WHAT YOU ARE ASKED TO DO
Where a line in the entries below contains the word "mkprintecs", it counts; give the total by itself.

RECORDS SUPPLIED
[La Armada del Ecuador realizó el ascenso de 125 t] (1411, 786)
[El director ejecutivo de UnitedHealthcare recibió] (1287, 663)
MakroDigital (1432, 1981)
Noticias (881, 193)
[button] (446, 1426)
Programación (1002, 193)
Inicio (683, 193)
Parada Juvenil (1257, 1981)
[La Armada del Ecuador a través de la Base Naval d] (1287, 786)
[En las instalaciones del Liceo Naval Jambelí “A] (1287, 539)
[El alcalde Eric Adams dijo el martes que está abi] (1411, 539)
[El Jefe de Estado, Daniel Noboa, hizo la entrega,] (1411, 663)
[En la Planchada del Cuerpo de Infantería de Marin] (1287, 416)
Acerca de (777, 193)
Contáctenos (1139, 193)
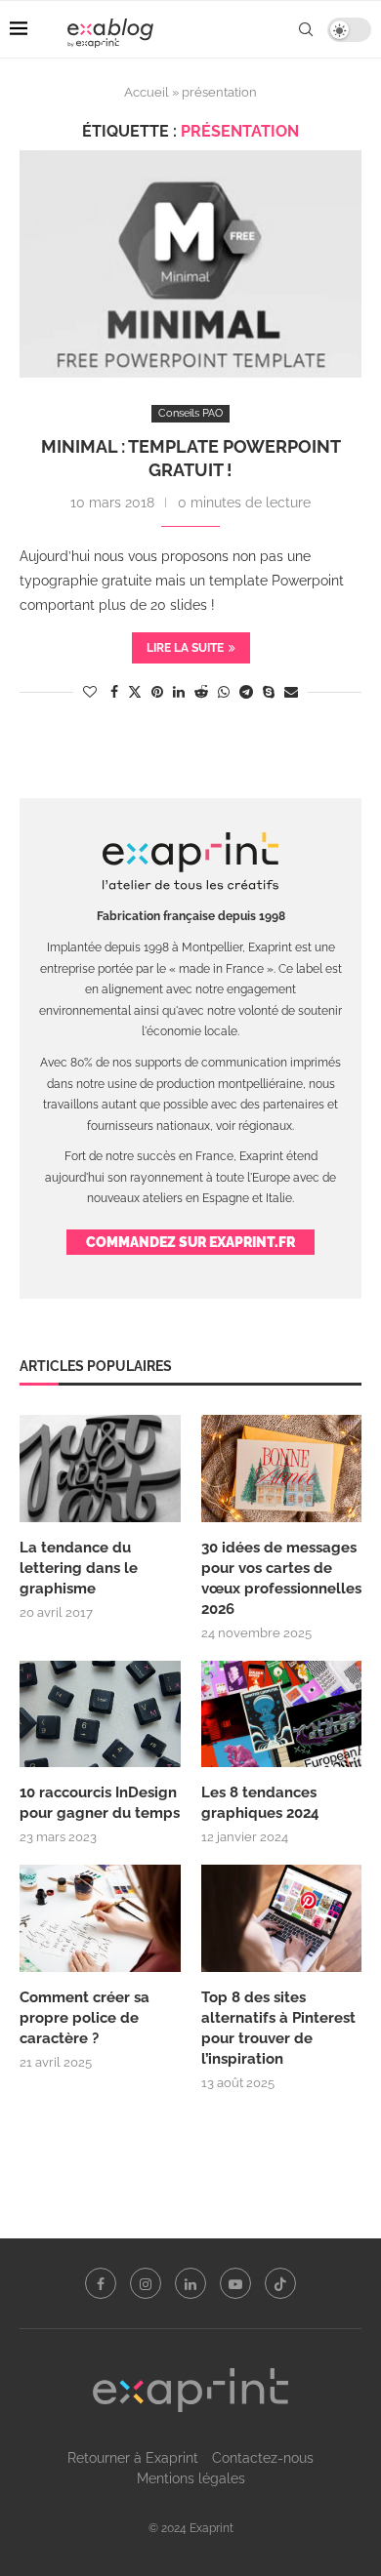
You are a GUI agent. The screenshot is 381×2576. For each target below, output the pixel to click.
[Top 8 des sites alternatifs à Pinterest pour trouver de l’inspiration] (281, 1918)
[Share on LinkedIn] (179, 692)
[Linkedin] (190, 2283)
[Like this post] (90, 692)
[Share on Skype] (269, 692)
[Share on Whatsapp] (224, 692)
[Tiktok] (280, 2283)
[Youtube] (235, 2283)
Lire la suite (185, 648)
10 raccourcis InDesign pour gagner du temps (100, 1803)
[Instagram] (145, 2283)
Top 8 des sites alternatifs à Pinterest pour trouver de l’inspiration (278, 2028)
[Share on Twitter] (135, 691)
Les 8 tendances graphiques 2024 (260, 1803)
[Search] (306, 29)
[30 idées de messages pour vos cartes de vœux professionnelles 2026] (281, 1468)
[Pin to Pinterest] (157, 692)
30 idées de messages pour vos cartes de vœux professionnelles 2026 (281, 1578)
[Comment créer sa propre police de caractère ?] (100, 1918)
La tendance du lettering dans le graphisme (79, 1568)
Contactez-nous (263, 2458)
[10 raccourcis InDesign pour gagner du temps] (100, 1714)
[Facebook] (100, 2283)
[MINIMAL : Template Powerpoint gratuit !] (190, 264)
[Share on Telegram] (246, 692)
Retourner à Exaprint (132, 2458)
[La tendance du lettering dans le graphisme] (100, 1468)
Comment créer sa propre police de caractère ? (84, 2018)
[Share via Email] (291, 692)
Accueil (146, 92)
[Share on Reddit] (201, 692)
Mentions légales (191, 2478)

...

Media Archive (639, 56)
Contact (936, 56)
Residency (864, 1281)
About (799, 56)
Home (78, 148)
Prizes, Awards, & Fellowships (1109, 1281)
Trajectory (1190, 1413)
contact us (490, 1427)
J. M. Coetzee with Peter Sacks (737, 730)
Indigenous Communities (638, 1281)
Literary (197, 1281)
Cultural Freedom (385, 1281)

==

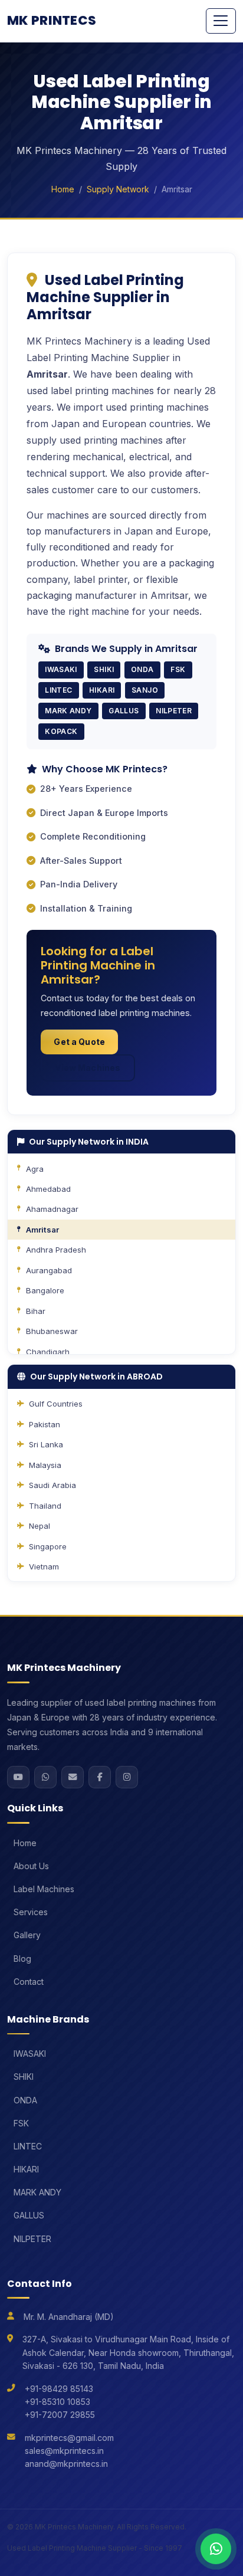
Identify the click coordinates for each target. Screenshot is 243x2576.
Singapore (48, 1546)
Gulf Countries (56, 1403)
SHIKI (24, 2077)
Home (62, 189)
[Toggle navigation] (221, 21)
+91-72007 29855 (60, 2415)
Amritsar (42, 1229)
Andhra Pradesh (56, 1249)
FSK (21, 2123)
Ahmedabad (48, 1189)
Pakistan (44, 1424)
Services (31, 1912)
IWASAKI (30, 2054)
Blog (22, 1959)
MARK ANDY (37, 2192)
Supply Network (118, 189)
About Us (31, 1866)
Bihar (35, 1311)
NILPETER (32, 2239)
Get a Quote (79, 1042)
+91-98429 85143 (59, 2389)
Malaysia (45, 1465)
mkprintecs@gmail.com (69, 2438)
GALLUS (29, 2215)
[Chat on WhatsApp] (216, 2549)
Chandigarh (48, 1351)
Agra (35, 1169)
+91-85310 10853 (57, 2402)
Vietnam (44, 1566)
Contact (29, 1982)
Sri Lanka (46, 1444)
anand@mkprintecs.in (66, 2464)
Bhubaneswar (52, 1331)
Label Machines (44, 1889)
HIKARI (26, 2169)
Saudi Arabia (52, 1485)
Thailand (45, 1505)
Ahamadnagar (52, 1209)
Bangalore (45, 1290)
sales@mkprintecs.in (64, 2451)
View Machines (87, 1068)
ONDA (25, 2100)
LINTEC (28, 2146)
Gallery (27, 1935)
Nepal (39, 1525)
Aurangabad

RESULT BELOW
3